Auction Source: 2011 Quail Lodge Sale by Bonhams


1949 Bentley Mark VI H.J. Mulliner Drop Head Coupe B87EW – sold for $104,500

At some time in the early 1960s, the Bentley made its way to California where it came into the care of its current owner. Over the past three decades, this coachbuilt Bentley has resided in Southern California and has been a great source of pride for its owner.

During the late 1980s and early 1990s, a good deal of restoration work was undertaken, and a number of prominent Southern California Rolls-Royce and Bentley specialists have since serviced and maintained the car as needed. Although shown and driven regularly in the past, in recent years the Mark VI has seen little use and would benefit from sympathetic mechanical refurbishment.

Auction Source: 2011 Scottsdale Auction by Gooding & Company



1951 Bentley Mark VI Park Ward Drophead Coupe – sold for $192,500 Formerly in the collection of Bernie Ecclestone. One of only 12 Bentleys sold in the U.S. in 1951.
Auction Source: RM Auctions’ 2010 Sports & Classics of Monterey


1950 Bentley Mk VI Radford Countryman B441DZ – sold for $71,500

While the Bentley Mk VI introduced “standard” bodywork to the marque, the celebrated British custom coachbuilders were not discouraged from creating their own body designs for the new chassis. In fact, some of the most unique and distinctive bodies came from Harold Radford, who introduced the Mk VI-based Countryman in 1948, with wooden body panels and special equipment for the country gentleman. It caused a sensation and won numerous awards, including at the Cannes Concours d’Elegance. Rolls-Royce was equally impressed, immediately recognizing Harold Radford Coachbuilding Ltd. as an approved coachbuilder.

It is widely believed that Radford built eight examples of the Countryman in 1949, with all being right-hand drive and crafted with unique fittings and styling, according to each client’s wishes. An older restoration, this particular example has been meticulously maintained over the years and remains quite remarkable today. Prior to acquisition by the current owner in 2005, all wood was refinished, highlighting the fine, carefully matched wood grains. Unlike many other coachbuilders’ designs, Radford placed and shaped the wood touches to enhance the lines of the Bentley’s metal coachwork, causing the wood and metal to flow naturally together in a pleasing and harmonious manner. The lustrous silver paintwork is the perfect complement to the striking woodwork, while the opulent interior leatherwork remains supple and unblemished.

This Mk VI Countryman is also equipped with an AM/FM radio and a sunroof. A previous description recounts its former ownership by Jean Charles Moriniere, the internationally acclaimed French interior designer. With its wooden coachwork and Bentley luxury, this Countryman is not only a rarely seen and unique twist on English coachwork but was perfectly suited to the tastes of the landed gentry.
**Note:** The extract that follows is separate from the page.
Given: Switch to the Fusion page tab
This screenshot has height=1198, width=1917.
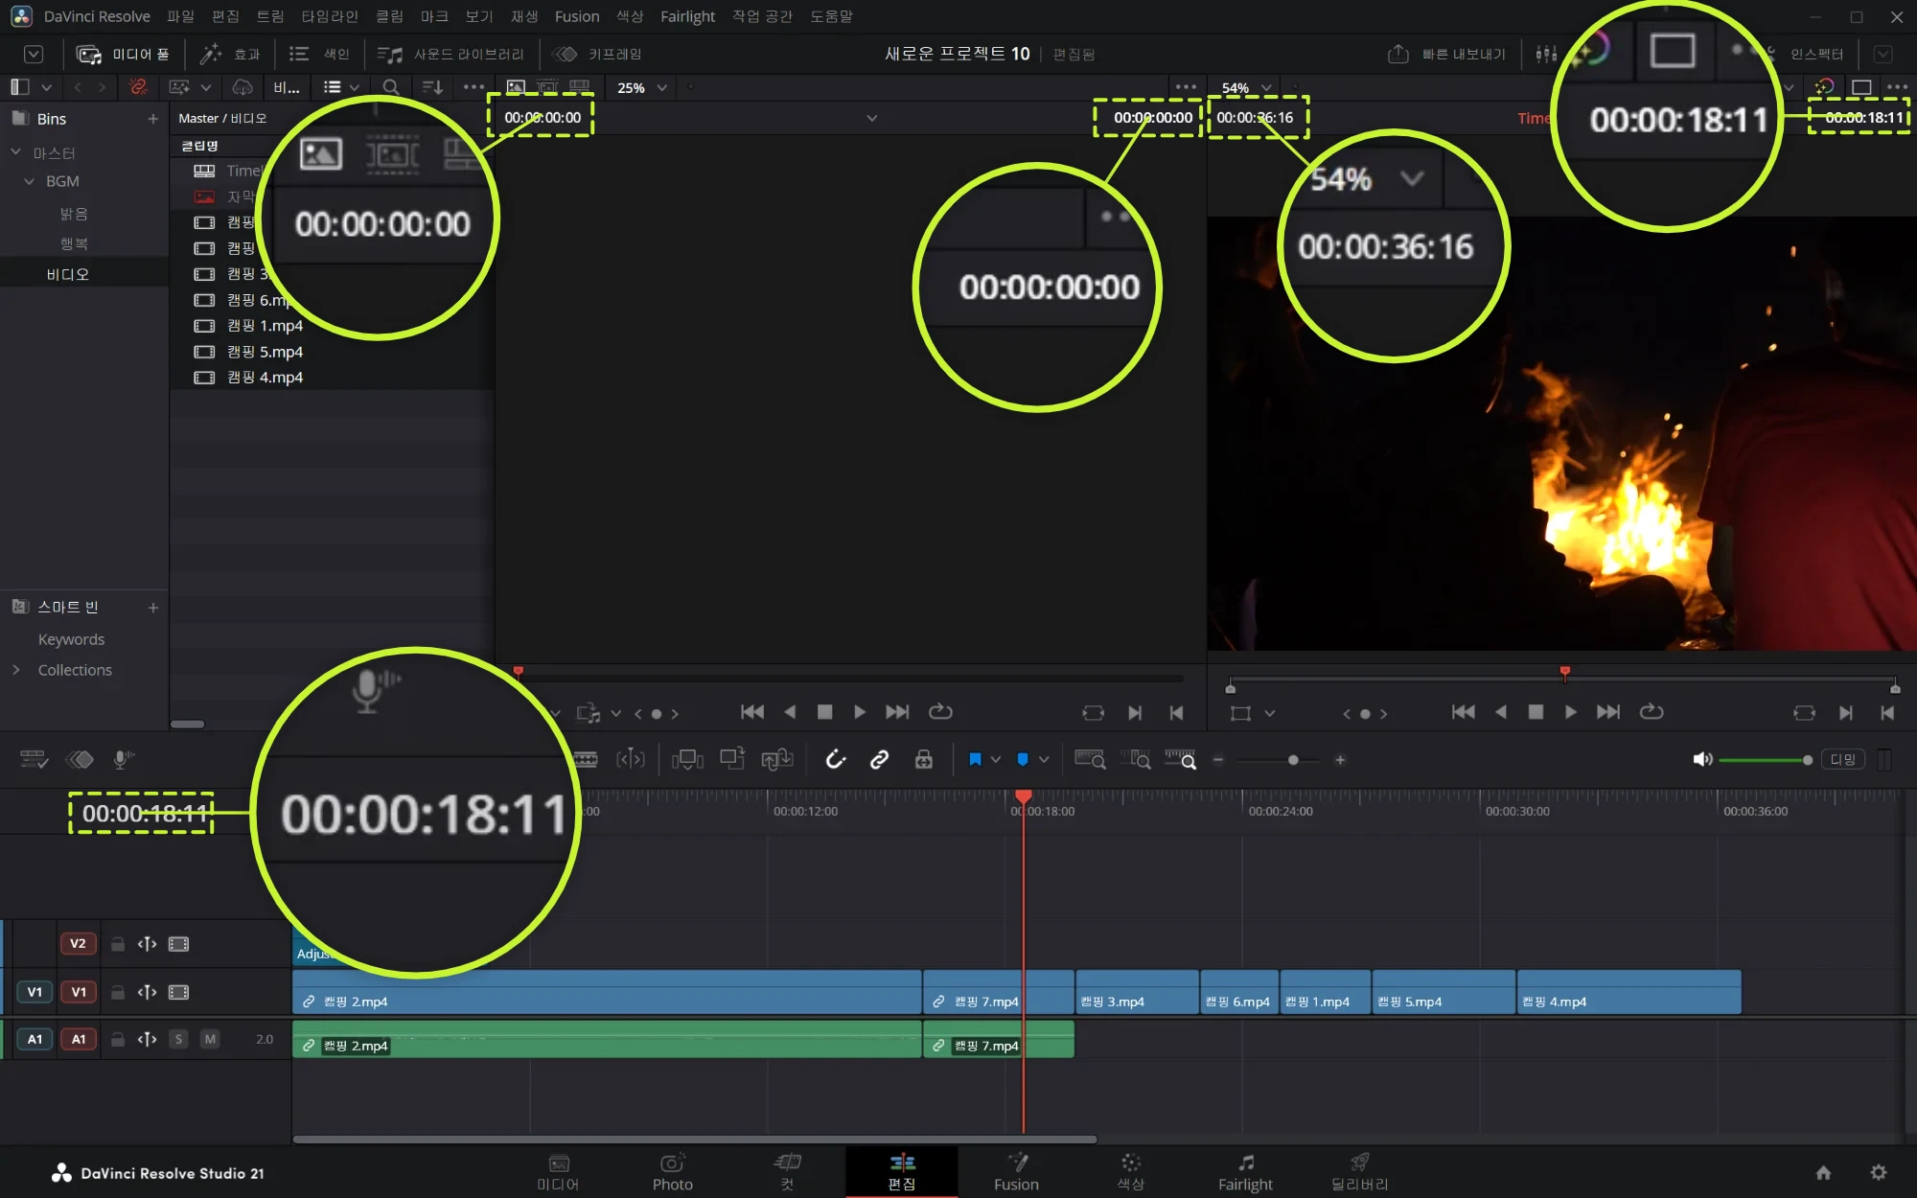Looking at the screenshot, I should click(x=1016, y=1171).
Auction Source: 2010 Vintage Cars of Meadow Book by RM Auctions



1948 Bentley Mark VI Saloon – did not sell for €22,400 This Mark VI was purchased by Mr. Zach out of Australia before receiving selective restoration work. The car was stripped down to bare metal and refinished in an attractive shade of blue, and the tan leather upholstery was redone as well. The chrome had been redone in the car’s previous ownership and still presents very nicely. Various special features include rear tray tables, a radio and the standard Mark VI centre-mounted driving light.
Auction Source: 2010 RM Auctions Sporting Classics of Monaco


1951 Bentley Mark VI Hooper B-213-LH – sold for $24,570

This right-hand drive 1951 Bentley Mk VI left the Bentley works and was delivered to Hooper’s Park Royal, London workshops. At Hooper, it was fitted with body number 9688 4d61 an ‘Empress-Style’ sedan to design number 8294. It was the 5th of 14 similar bodies mounted on the Mk VI chassis. Later, another 39 examples of the style were fitted to the subsequent R-Type.

Finished in dark grey with brown leather interior, this attractive MK VI Bentley is in original and unrestored condition.